Additional IASB guidance (questions G2, G3 and G4)

We continue to believe that the SMEIG should not address through Q&As issues that might be relevant to full IFRS. The Q&As are not subject to the IASB’s due process and there is a danger that the Q&As, although specific to the SME standard and not mandatory, might be applied in the interpretation of full IFRS. This is not appropriate. The number of Q&As that apply only to the SME standard should be very limited and subject to appropriate due process. The existing Q&As already issued should not be incorporated into the SME standard.

Other issues (questions 5, 19, and G5)

We agree that entities should be permitted to use either the SME standard to account for financial instruments or to apply IAS 39 (or IFRS 9, when that standard becomes effective). This allows more complex entities to apply the relevant provisions of the financial instruments standards to more complex financial instruments.

We do not believe additional topics should be included in the SME standard.

We suggest that the IASB reconsider the title of the SME standard and develop a title that does not use the term ‘IFRS’, which is potentially confusing for users of the financial statements.

If you have any questions in relation to this letter please do not hesitate to contact John Hitchins (Global chief accountant) (020 7804 2497), or Tony de Bell (020 7213 5336).

Yours faithfully

PricewaterhouseCoopers LLP

Appendix

Summary of our answers to the specific questions raised in the request for information:

Q1:      (a)  No—do not change the current requirements. Continue to prohibit an entity whose debt or equity instruments trade in a public market from using the IFRS for SMEs.

Q2:      (a) No—do not change the current requirements. Continue to prohibit all financial institutions and other entities that hold assets for a broad group of outsiders as one of their primary businesses from using the IFRS for SMEs.

Q3:      (c) No—do not revise the IFRS for SMEs for this issue.

Q4:      (b)  Yes—revise the IFRS for SMEs to reflect the main changes from IFRS 10 outlined above (modified as appropriate for SMEs).

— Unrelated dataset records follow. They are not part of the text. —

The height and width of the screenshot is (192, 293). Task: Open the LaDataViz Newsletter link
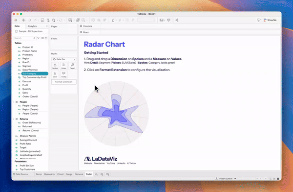click(99, 163)
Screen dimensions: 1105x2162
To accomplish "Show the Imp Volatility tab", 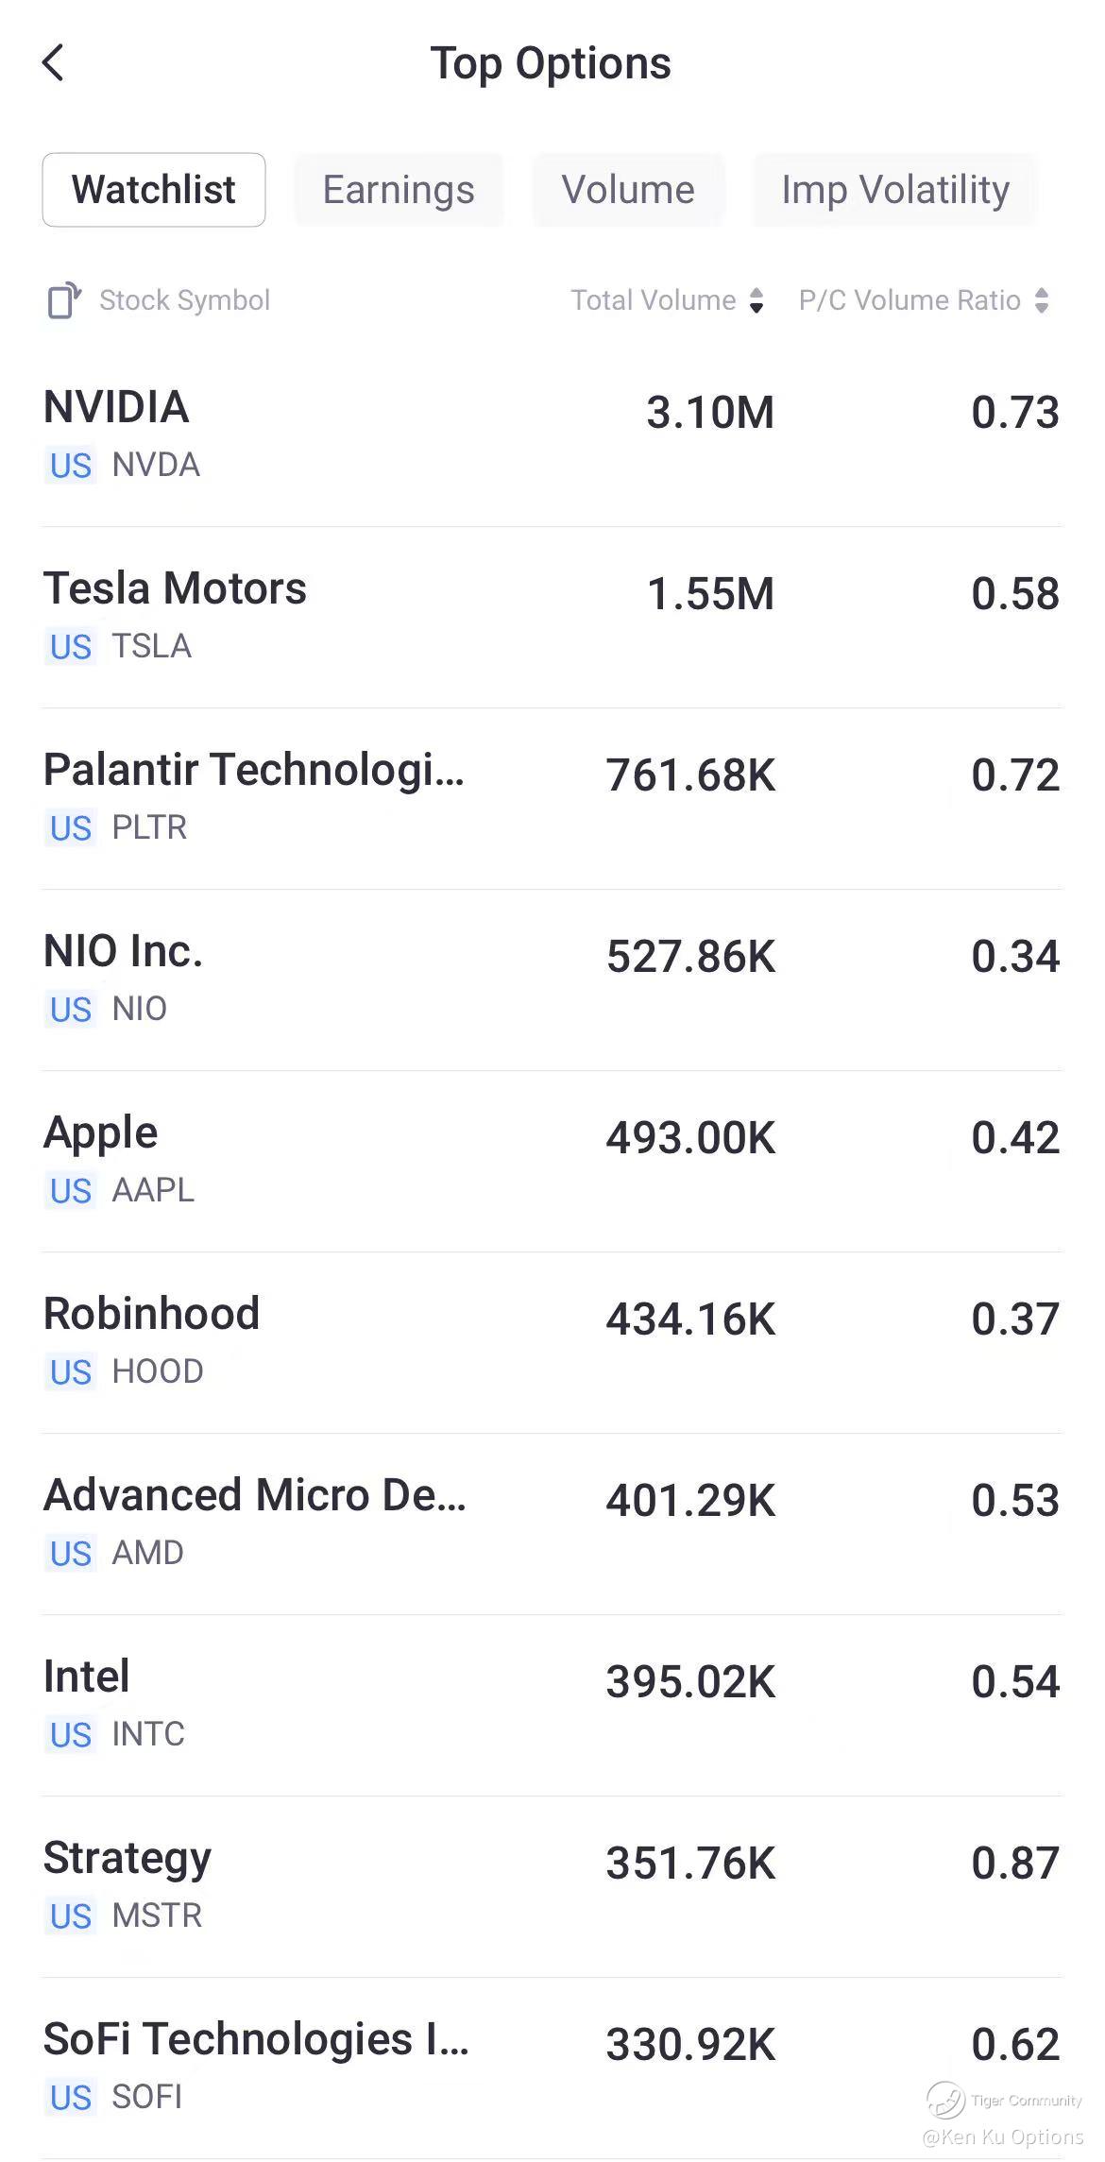I will [894, 190].
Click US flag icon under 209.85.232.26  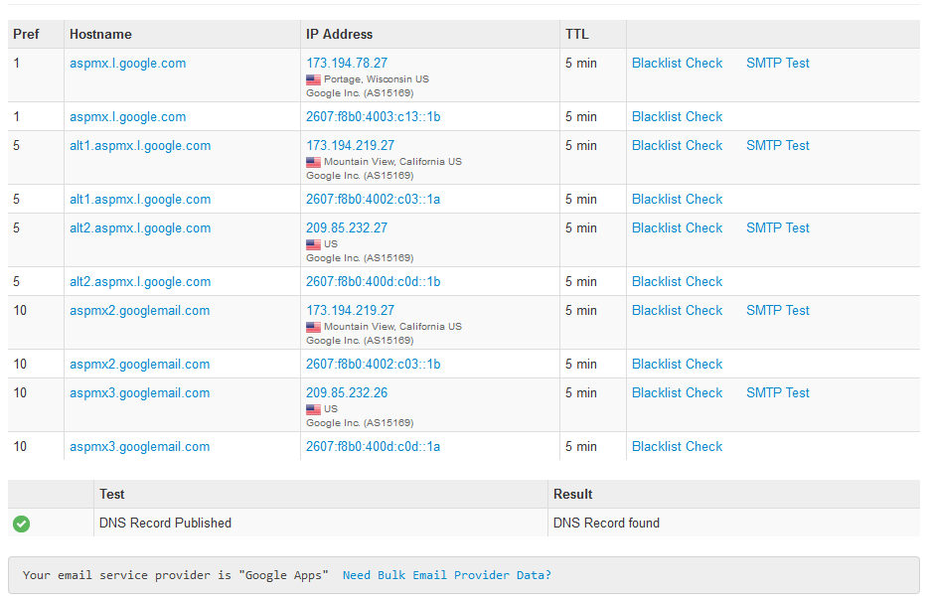(x=313, y=409)
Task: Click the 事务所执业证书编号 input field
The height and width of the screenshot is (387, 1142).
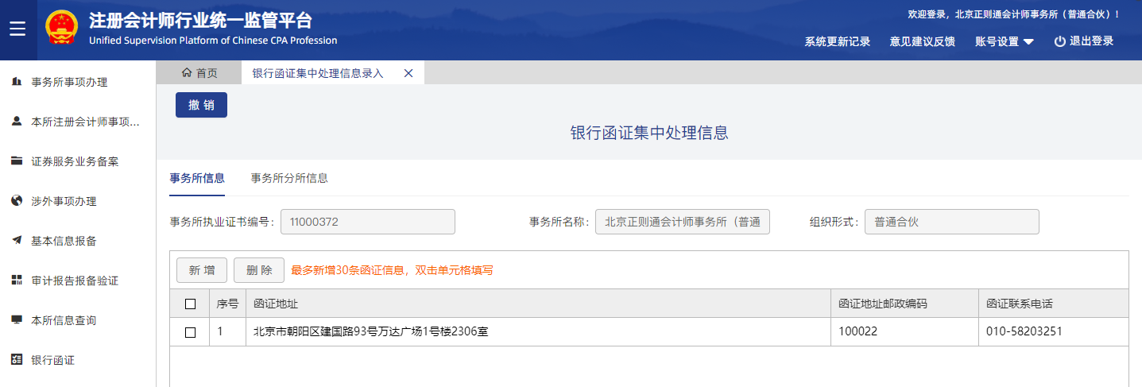Action: coord(367,223)
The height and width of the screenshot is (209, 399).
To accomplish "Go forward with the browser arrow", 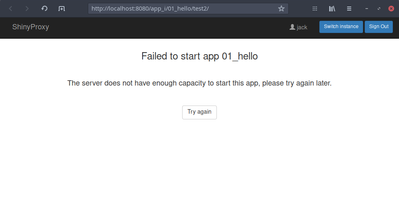I will [27, 9].
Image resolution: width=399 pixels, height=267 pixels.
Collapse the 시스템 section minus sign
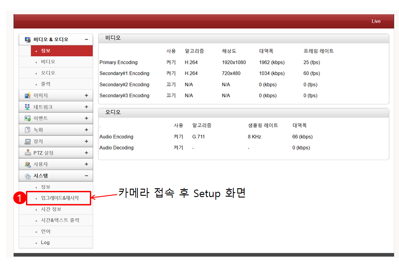pos(86,176)
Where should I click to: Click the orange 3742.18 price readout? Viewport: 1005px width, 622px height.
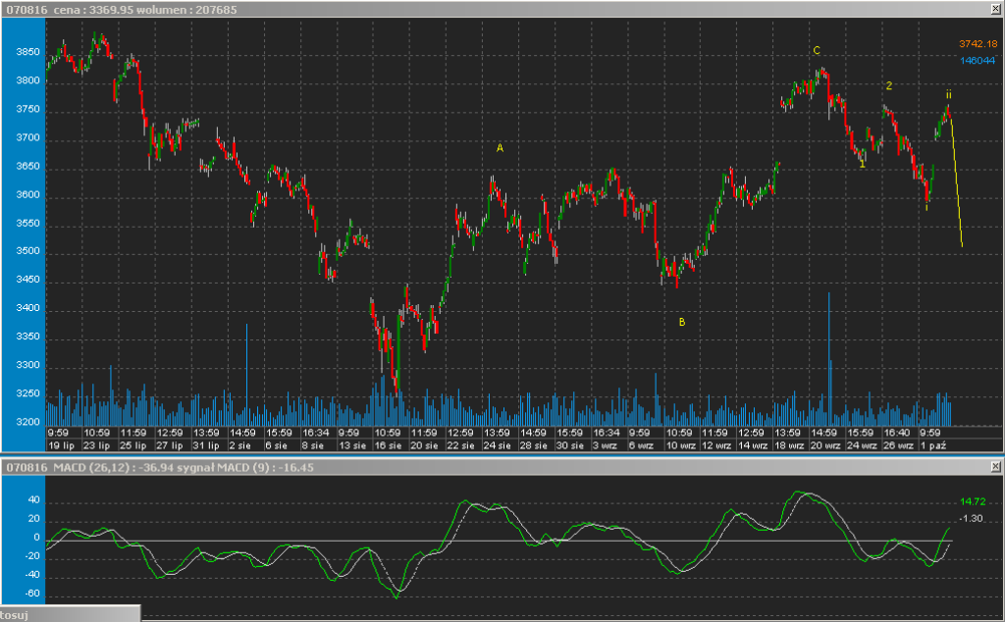coord(978,43)
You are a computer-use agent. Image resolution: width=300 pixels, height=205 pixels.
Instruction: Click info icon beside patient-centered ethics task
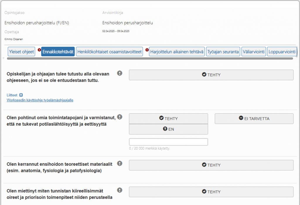120,117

Q5:      (b) Allow entities the option of following the recognition and measurement provisions of IFRS 9 (with the disclosure requirements of Sections 11 and 12).

Q6:      (c)  Other, see attached letter.

Q7:      (c) Other, see attached letter.

Q8:      (b)  Yes—revise the IFRS for SMEs so that arrangements are classified as joint ventures or joint operations on the basis of the parties’ rights and obligations under the arrangement (terminology and classification based on IFRS 11 Joint Arrangements, modified as appropriate for SMEs).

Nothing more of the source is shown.